After much consternation, I settled on a more sensible output filename, and ran the following:

java -Xms2G -Xmx5G -jar /filer/tools/exomiser/exomiser-cli-6.0.0/exomiser-cli-6.0.0.jar \
  --min-qual 30 --max-freq 1.0 --out-format TAB-VARIANT \
  --prioritiser hiphive --keep-off-target false --keep-non-pathogenic false \
  --hpo-ids HP:0000047,HP:0000154,HP:0000219,HP:0000322,HP:0000325,HP:0000369,HP:0000445,HP:0000446,HP:0002474,HP:0002608,HP:0003189,HP:0005274,HP:0006889,HP:0009765 \
  --vcf /dupa-filer/buske/phenomecentral/geno/vcf/F0000009/2012.07.05.09.38.07_GenomeSub_mcgill_vcf_KB_174_81272.vcf \
  --out-file /dupa-filer/buske/phenomecentral/geno/vcf/F0000009/F0000009.vcf

(Technically, I ran it with --out-format TAB-GENE,TAB-VARIANT,VCF, but we'll ignore that for now) I was hoping it would generate the specified output file: /dupa-filer/buske/phenomecentral/geno/vcf/F0000009/F0000009.vcf Unfortunately, instead it tries to create: /dupa-filer/buske/phenomecentral/geno/variant.tsv/F0000009/F0000009.variant.tsv

IPS5's solution seems a bit like overkill to me. I'd still suggest the long-term solution be an --out-prefix PREFIX, where you then create PREFIX.vcf, PREFIX.variant.tsv, or any other suffixes that are specified by the out-formats. I dislike --out-file because at the end of the day, it doesn't really set the name of the output file, it's a suggestion that is only the actual output file if the suffix matches and only that out-format is specified. :)
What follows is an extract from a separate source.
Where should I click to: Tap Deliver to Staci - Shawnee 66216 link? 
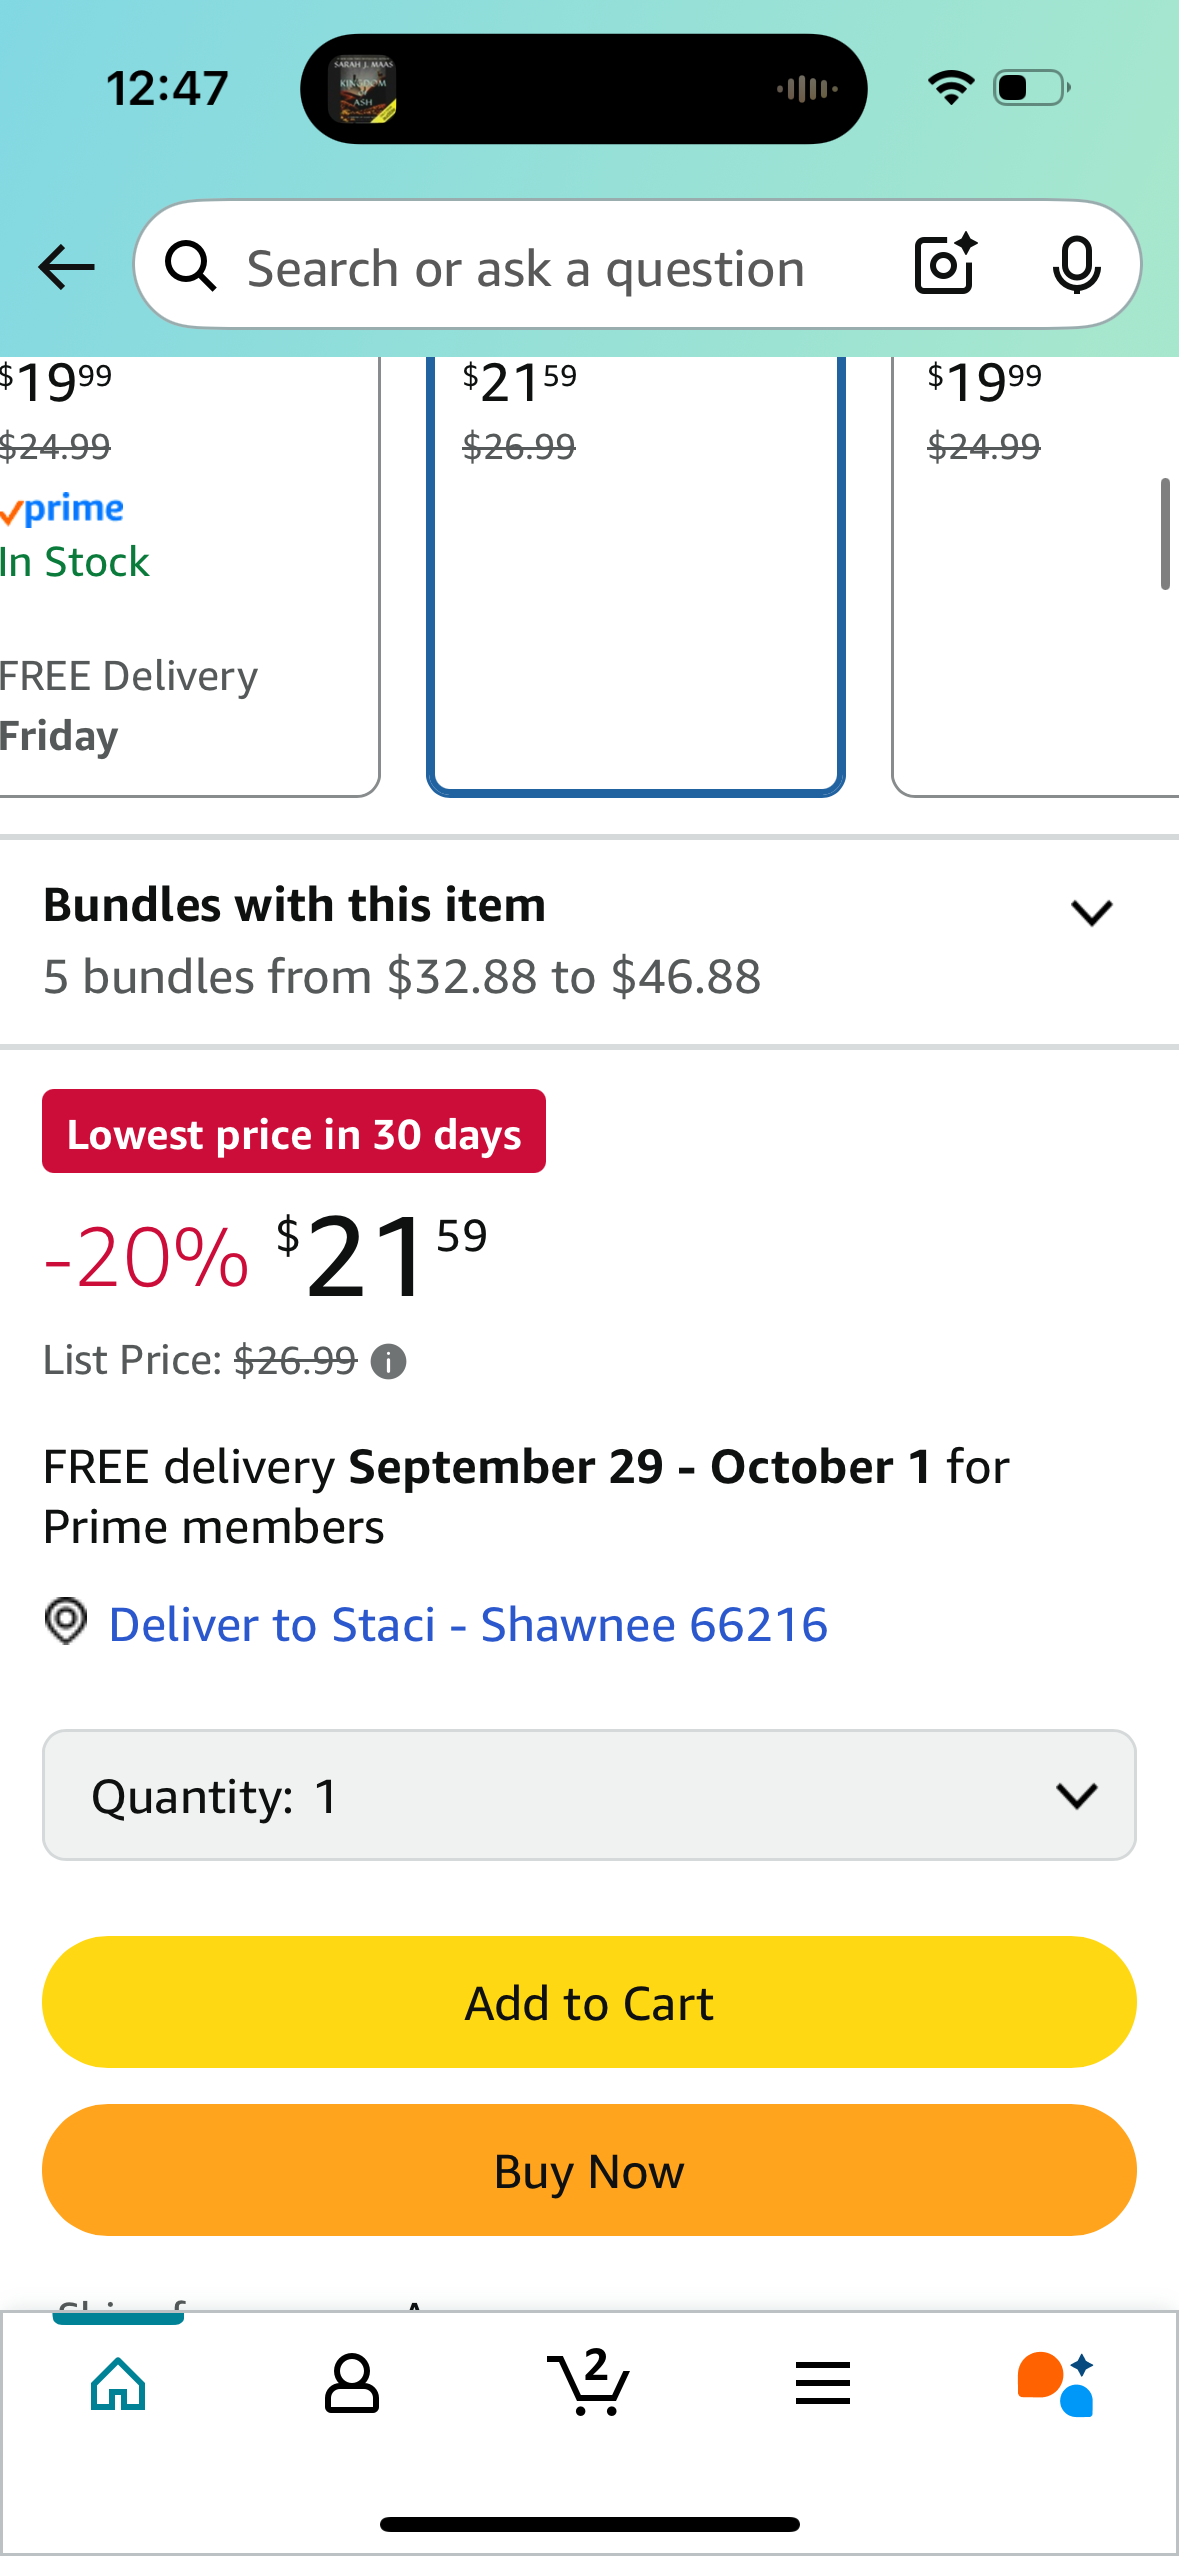coord(468,1624)
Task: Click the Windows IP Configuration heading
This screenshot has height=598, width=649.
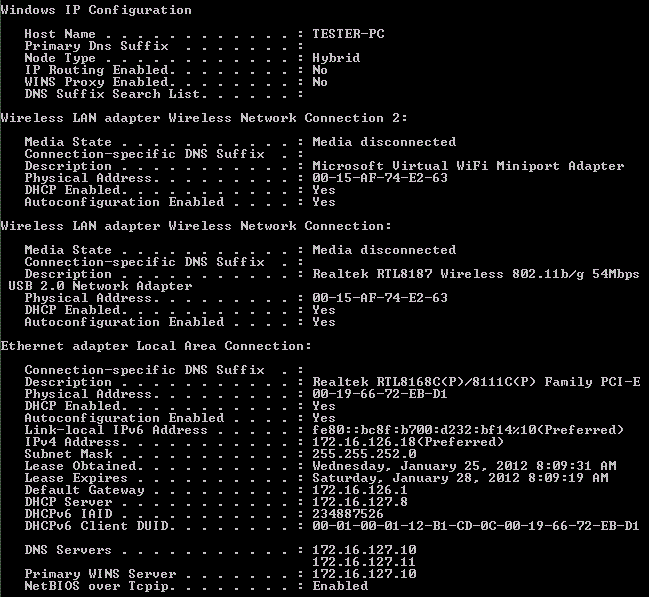Action: 96,10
buske commented 9 years ago

I've found the out-prefix pattern to be used pretty extensively, e.g. by samtools and plink.

julesjacobsen commented 9 years ago

OK so let's formalise this and I'll close this today. Basically whatever the input name or output prefixes are exomiser will simply append the specified output format. The exception being when no out-prefix is specified in which case exomiser-results is appended between the input filename and the output format file extension.

Given the exomiser settings with a specified out-prefix

--vcf /dupa-filer/buske/phenomecentral/geno/vcf/F0000009/2012.07.05.09.38.07_GenomeSub_mcgill_vcf_KB_174_81272.vcf 
--out-prefix /dupa-filer/buske/phenomecentral/geno/vcf/F0000009/F0000009.vcf
--out-format TAB-GENE,TAB-VARIANT,VCF,HTML

When exomiser writes out the results files Then they will be named:

/dupa-filer/buske/phenomecentral/geno/vcf/F0000009/F0000009.vcf.vcf
/dupa-filer/buske/phenomecentral/geno/vcf/F0000009/F0000009.vcf.genes.tsv
/dupa-filer/buske/phenomecentral/geno/vcf/F0000009/F0000009.vcf.variants.tsv
/dupa-filer/buske/phenomecentral/geno/vcf/F0000009/F0000009.vcf.html

Given the exomiser settings with specified out-prefix

--vcf /dupa-filer/buske/phenomecentral/geno/vcf/F0000009/2012.07.05.09.38.07_GenomeSub_mcgill_vcf_KB_174_81272.vcf 
--out-format TAB-GENE,TAB-VARIANT,VCF,HTML

When exomiser writes out the results files Then they will be named:

/dupa-filer/buske/phenomecentral/geno/vcf/F0000009/2012.07.05.09.38.07_GenomeSub_mcgill_vcf_KB_174_81272.vcf-exomiser-results.vcf
/dupa-filer/buske/phenomecentral/geno/vcf/F0000009/2012.07.05.09.38.07_GenomeSub_mcgill_vcf_KB_174_81272.vcf-exomiser-results.genes.tsv
/dupa-filer/buske/phenomecentral/geno/vcf/F0000009/2012.07.05.09.38.07_GenomeSub_mcgill_vcf_KB_174_81272.vcf-exomiser-results.variants.tsv
/dupa-filer/buske/phenomecentral/geno/vcf/F0000009/2012.07.05.09.38.07_GenomeSub_mcgill_vcf_KB_174_81272.vcf-exomiser-results.html
buske commented 9 years ago

@julesjacobsen This is great. Thanks, Jules!